Printing Industries Alliance
“Town Hall” Meeting on Long Island Addresses Risks and Opportunities in New Technologies

Glen Boehmer (Sentinel Printing), left, and Tim Freeman (Printing Industries Alliance) lead the town hall meeting that took place on September 24 in Melville, NY.

Talking about new printing technologies is easy. Bringing a new solution into a printing business is another matter. There’s the cost of acquisition, the operating expense, the learning curve, and above all, the nagging question of whether the shop actually can make money with the equipment once it’s on the floor. It can be baffling, and sometimes the wish to go in a new direction doesn’t survive the uncertainty.

Printing Industries Alliance understands conflicts like these, and on September 24, it tried to assist its members on Long Island with a “town hall”-style meeting on the challenges of making the right investment decisions in emerging technologies for graphic production. The session was facilitated by Glen Boehmer, president of Sentinel Printing (Hempstead, NY), whose general advice was to keep an open mind about new technologies even when they do not appear to be a good fit.

“Every process has its reason for being alive,” Boehmer said, noting that a technology that does not work for a shop today may become the thing that helps to support it tomorrow.

With that, he led the group in a free-ranging discussion of their options in digital printing, software, workflow, and 3D printing. He asked the attendees first to gauge their own awareness of these technologies, and then to analyze what might be holding printers back from seeking more information about them.

The result was a lively back-and-forth that Boehmer kept going with pointed questions, flip-chart team exercises, and personal anecdotes that other shop owners in the group could readily relate to. Some highlights from the evening:

• Most agreed that the biggest barrier to implementation is “fear”: of confronting change, of adding cost, of becoming trapped in a commodity business. A practical consideration is space: will the shop have enough room to accommodate the new piece of equipment?

• Management information systems (MIS), especially those tied to customer-facing web-to-print (W2P) portals, streamline production and eliminate job touch points that cost printers money. Boehmer pointed out that for a fully automated producer such as Vistaprint, “the only touch point is the shipping.” But, MIS by itself isn’t a cure-all. It isn’t possible, Boehmer said, to automate or optimize “broken” processes in a shop with software.
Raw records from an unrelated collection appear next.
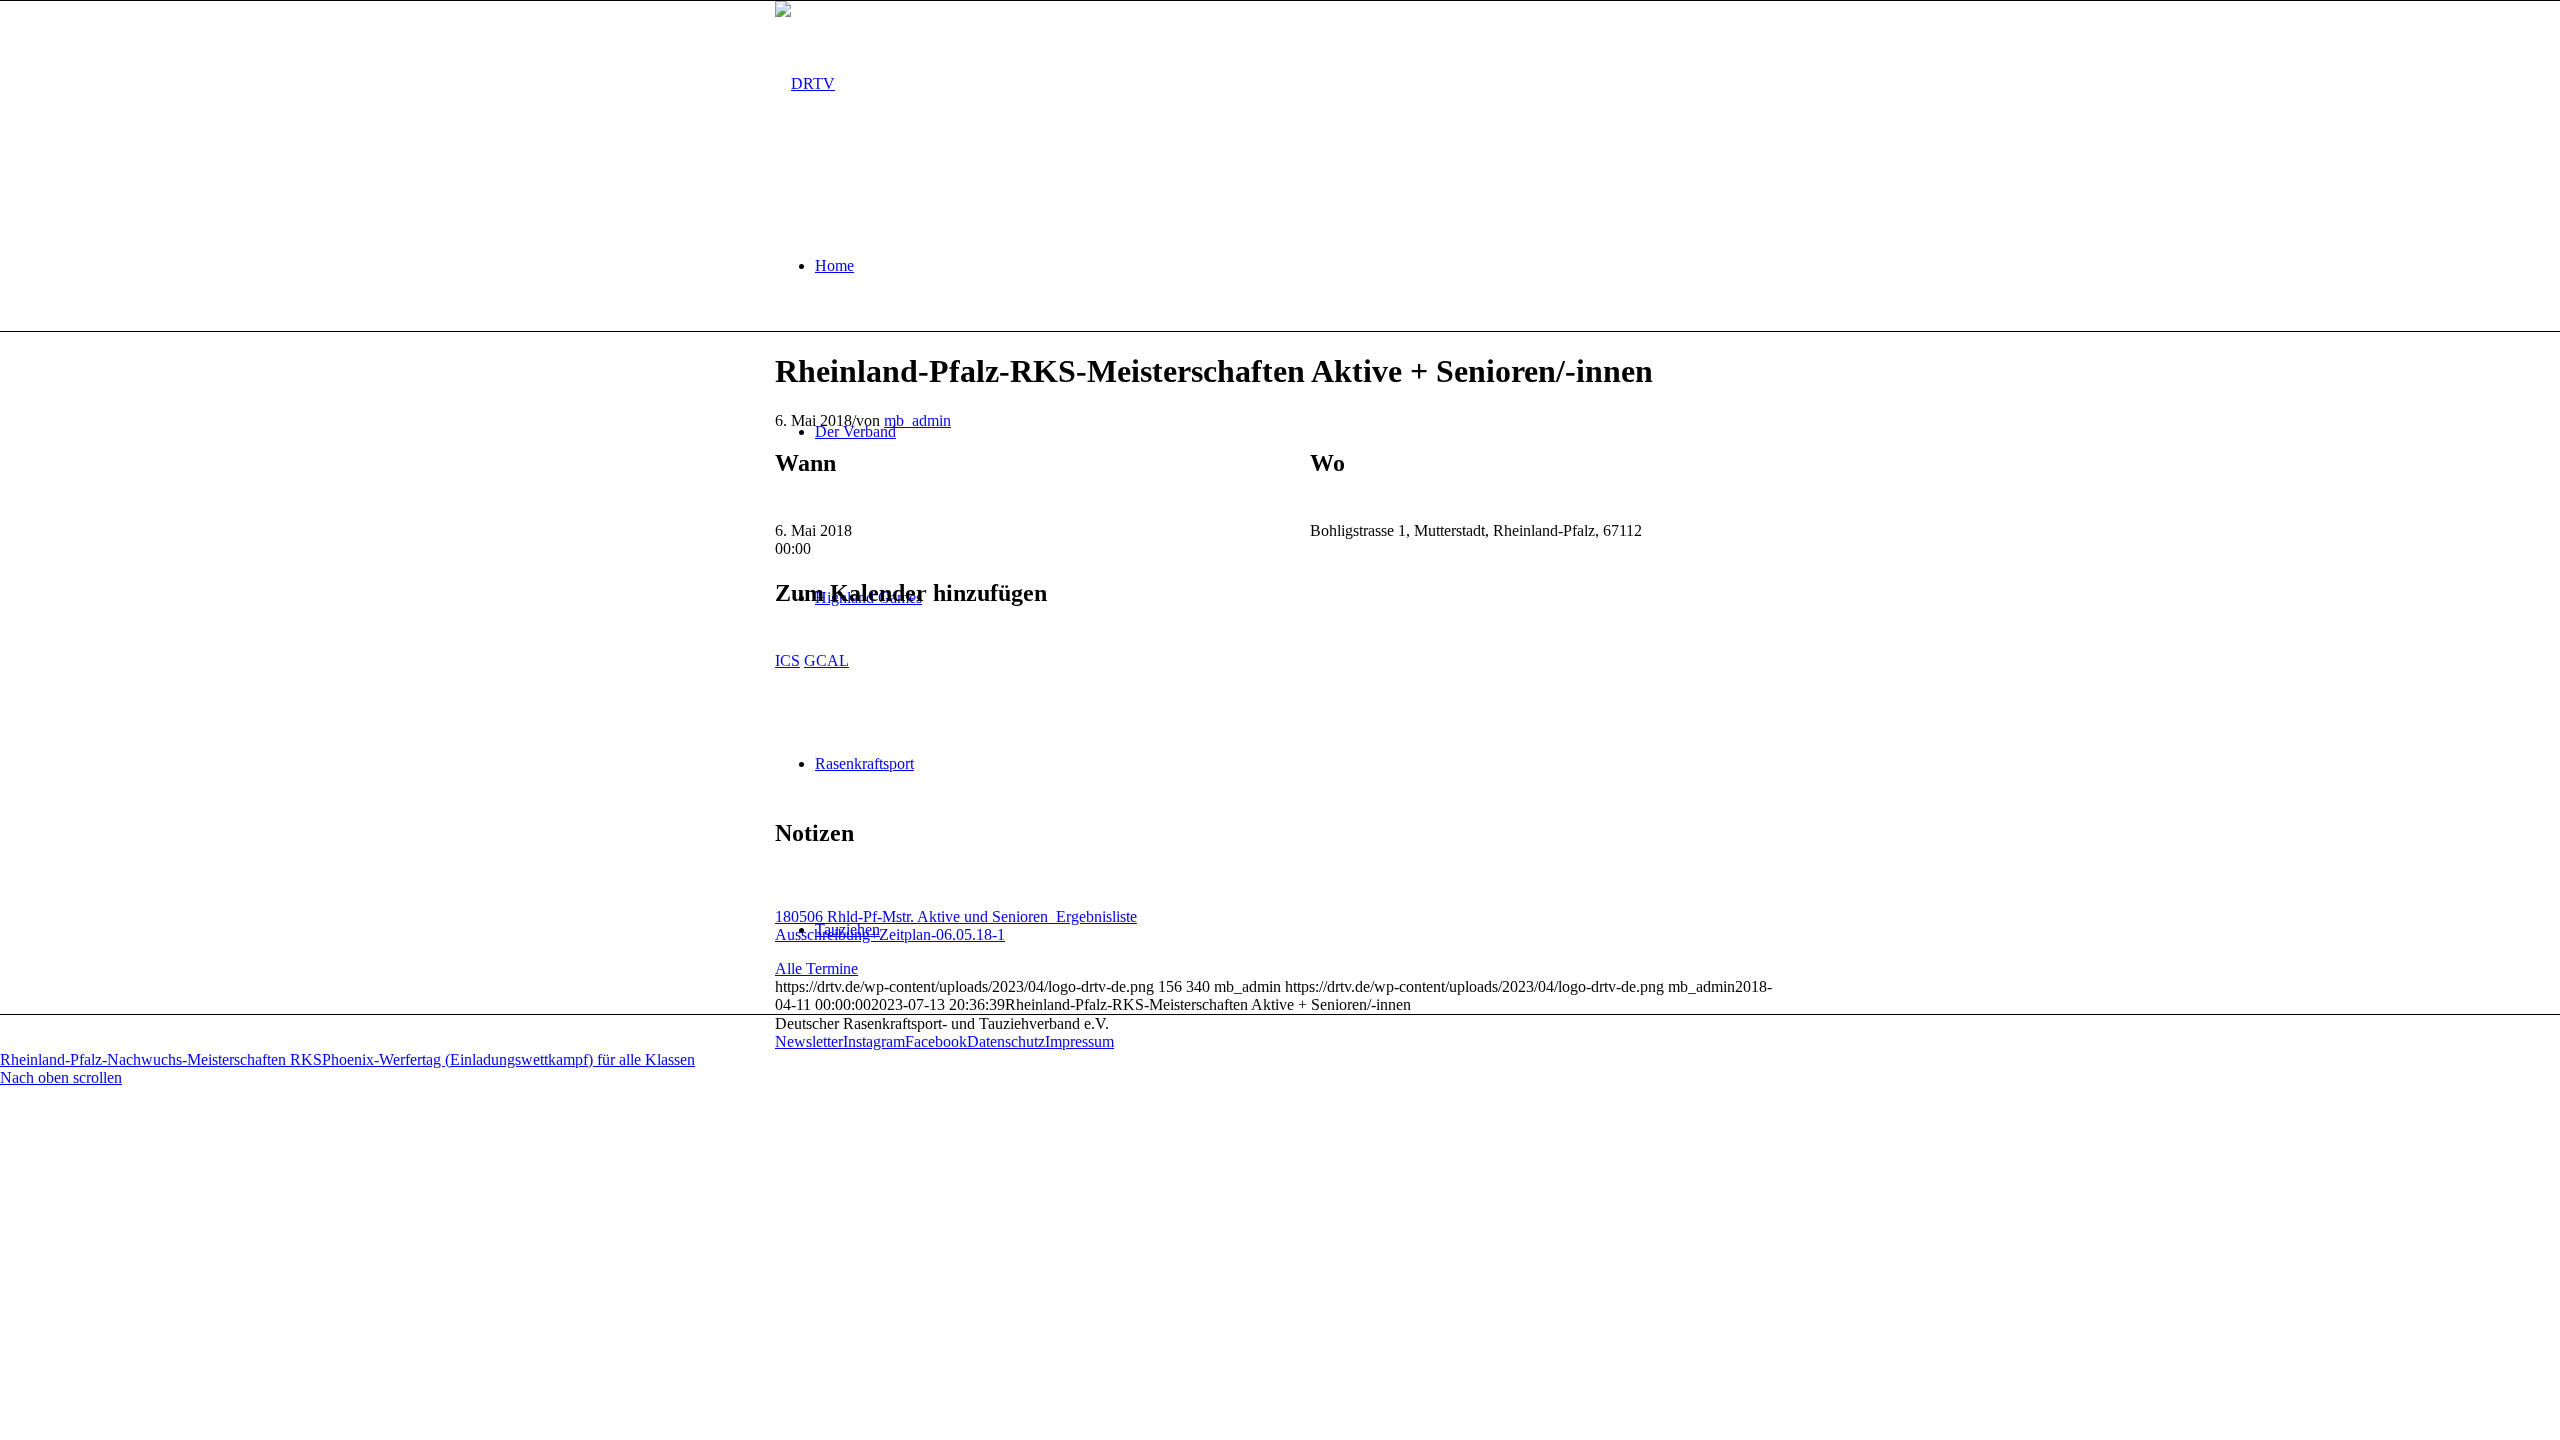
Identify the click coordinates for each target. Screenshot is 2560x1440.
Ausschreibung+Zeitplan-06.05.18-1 (890, 934)
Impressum (1079, 1041)
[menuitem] (1300, 266)
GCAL (826, 660)
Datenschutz (1006, 1041)
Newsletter (809, 1041)
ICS (787, 660)
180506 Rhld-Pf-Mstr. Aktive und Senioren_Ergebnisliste (956, 916)
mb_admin (917, 420)
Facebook (936, 1041)
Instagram (874, 1041)
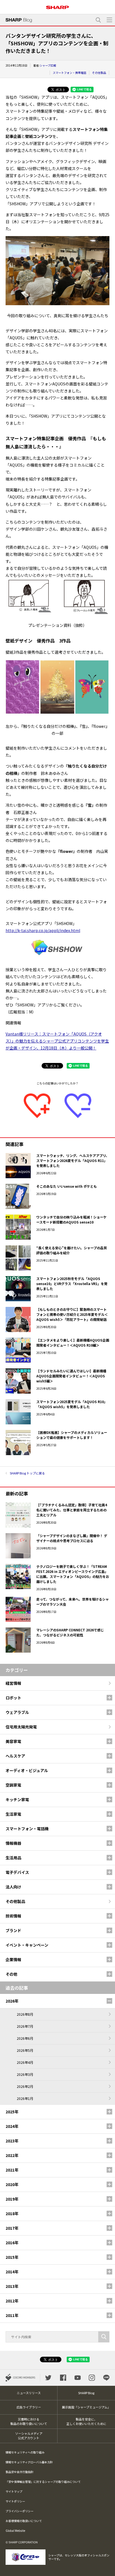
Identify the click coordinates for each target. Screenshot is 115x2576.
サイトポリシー (15, 2501)
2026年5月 (25, 2050)
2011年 (12, 2315)
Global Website (15, 2530)
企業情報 (13, 1959)
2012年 (12, 2301)
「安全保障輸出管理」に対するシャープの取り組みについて (43, 2481)
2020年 (12, 2184)
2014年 (12, 2271)
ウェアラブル (17, 1712)
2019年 (12, 2199)
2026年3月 (25, 2074)
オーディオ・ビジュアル (27, 1770)
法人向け (13, 1887)
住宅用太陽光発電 (21, 1727)
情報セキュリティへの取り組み (25, 2452)
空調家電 (13, 1785)
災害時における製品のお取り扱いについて (28, 2421)
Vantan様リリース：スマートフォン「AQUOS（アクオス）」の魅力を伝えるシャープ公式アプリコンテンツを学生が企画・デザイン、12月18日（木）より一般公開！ (57, 1041)
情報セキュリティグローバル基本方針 (29, 2462)
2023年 (12, 2141)
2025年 (12, 2111)
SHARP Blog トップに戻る (27, 1473)
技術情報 (13, 1916)
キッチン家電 (17, 1799)
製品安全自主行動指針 (19, 2472)
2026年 (12, 2001)
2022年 (12, 2155)
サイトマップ (14, 2491)
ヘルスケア (15, 1756)
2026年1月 (25, 2098)
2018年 (12, 2213)
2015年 (12, 2257)
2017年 (12, 2228)
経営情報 (13, 1683)
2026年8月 (25, 2014)
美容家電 (13, 1741)
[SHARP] (57, 5)
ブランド (13, 1930)
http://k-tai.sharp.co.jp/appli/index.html (43, 930)
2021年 (12, 2170)
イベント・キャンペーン (27, 1945)
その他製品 (99, 72)
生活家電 (13, 1814)
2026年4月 (25, 2062)
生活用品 (13, 1857)
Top (109, 2568)
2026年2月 (25, 2086)
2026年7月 (25, 2026)
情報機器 (13, 1843)
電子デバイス (17, 1872)
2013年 (12, 2286)
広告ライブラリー (28, 2407)
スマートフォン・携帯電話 (69, 72)
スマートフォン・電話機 (27, 1828)
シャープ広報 (48, 65)
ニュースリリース (29, 2393)
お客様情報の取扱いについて (24, 2521)
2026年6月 (25, 2038)
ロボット (13, 1697)
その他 (11, 1974)
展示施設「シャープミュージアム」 (86, 2407)
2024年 (12, 2126)
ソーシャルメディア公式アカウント (28, 2435)
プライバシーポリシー (19, 2511)
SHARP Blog (86, 2393)
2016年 (12, 2242)
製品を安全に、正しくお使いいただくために (86, 2421)
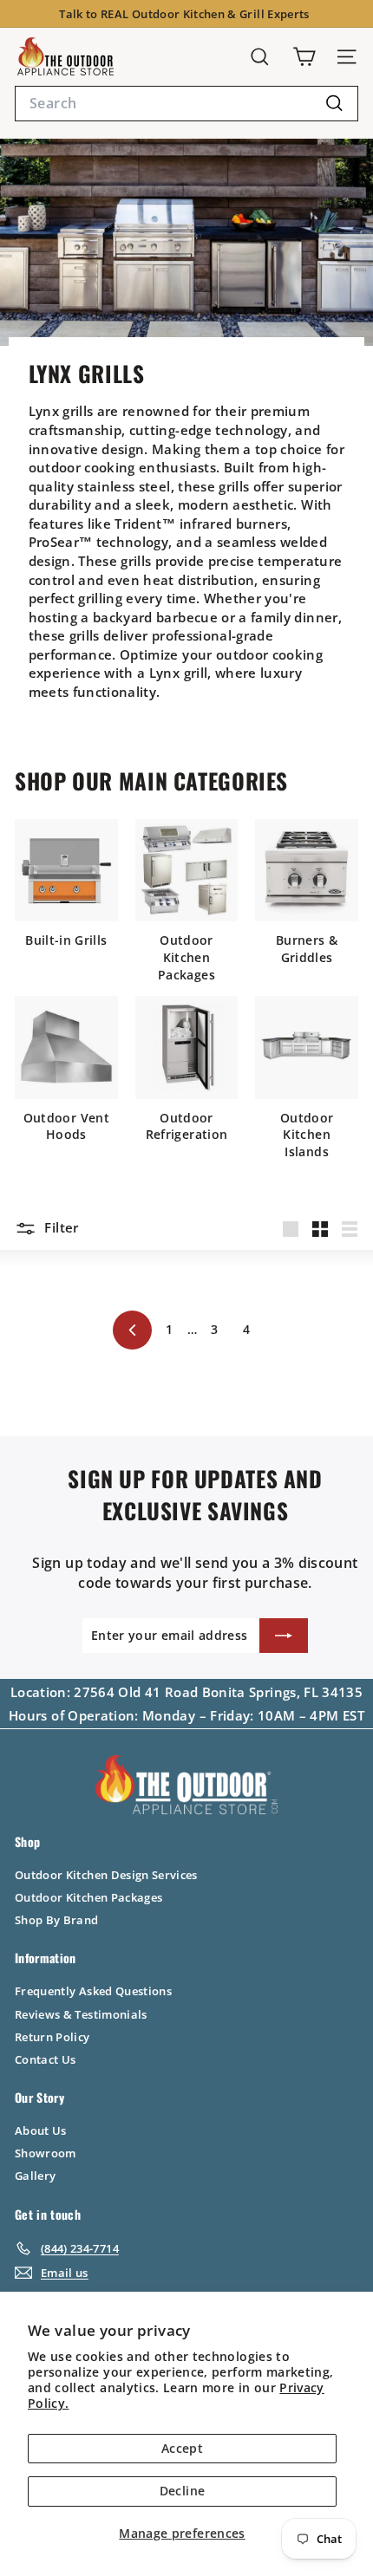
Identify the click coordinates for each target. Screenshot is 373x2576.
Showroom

• Wide-format printing is seen as an opportunity because the cost of entry is relatively low and the business is driven not by quality, but by the vast range of substrates the devices can image. Boehmer said that although the market is “close to flooded” with wide-format providers, “virtually nobody on Long Island” offers dye sublimation: a thermal wide-format process for printing rich color on textiles and fabrics.

• Andy Featherman of Muller Martini reminded the group that success with digital printing is as much about the finishing as it is about putting toner or ink on the sheets. He said that a finishing system operating in a “barcode-enabled touchless workflow” can guarantee accuracy by accounting for every barcoded sheet in the run.

• There is a reason why 3D printing, projected to be a $15 billion market by 2019, has attracted the attention of 4Over and other mainstream print providers, according to Boehmer. He said that the technology is “the same business we’re in” because it starts with a digital file and ends with a physical representation of an image.

• He asked the group to imagine taking digital files of portrait photography and turning them into “family dioramas” of three-dimensional keepsakes—a type of mass-market product that providers of 3D printing services offer now. With 3D printing, Boehmer said, commercial shops can add a profit-generating business-to-consumer (B2C) dimension to the business-to-business (B2B) economic model that most of them are locked into.

One way to offer an unfamiliar technology to customers without directly investing in it is to outsource the work to a partner equipped to provide the service, Boehmer said. He concluded by reviewing a checklist of questions to ask before committing to anything new. Among them:

• Will this technology make my business more sellable? Who would buy the business?

• Do I have people in my business who understand and can help me implement?

• What are the marketing and sales channels needed to bring in business? Where will the business come from?

• How quickly can you achieve an ROI from this investment? What profit levels can you achieve?

• Can you see yourself in that business?

• If you don’t add these capabilities, how will it affect your business?

“If I have more to sell, that takes the fear away,” Boehmer said. That’s what justifies the investment and the risk—but enthusiasm for the new technology has to be there as well.

“If you’re not juiced about it, I don’t think you should go there,” he said.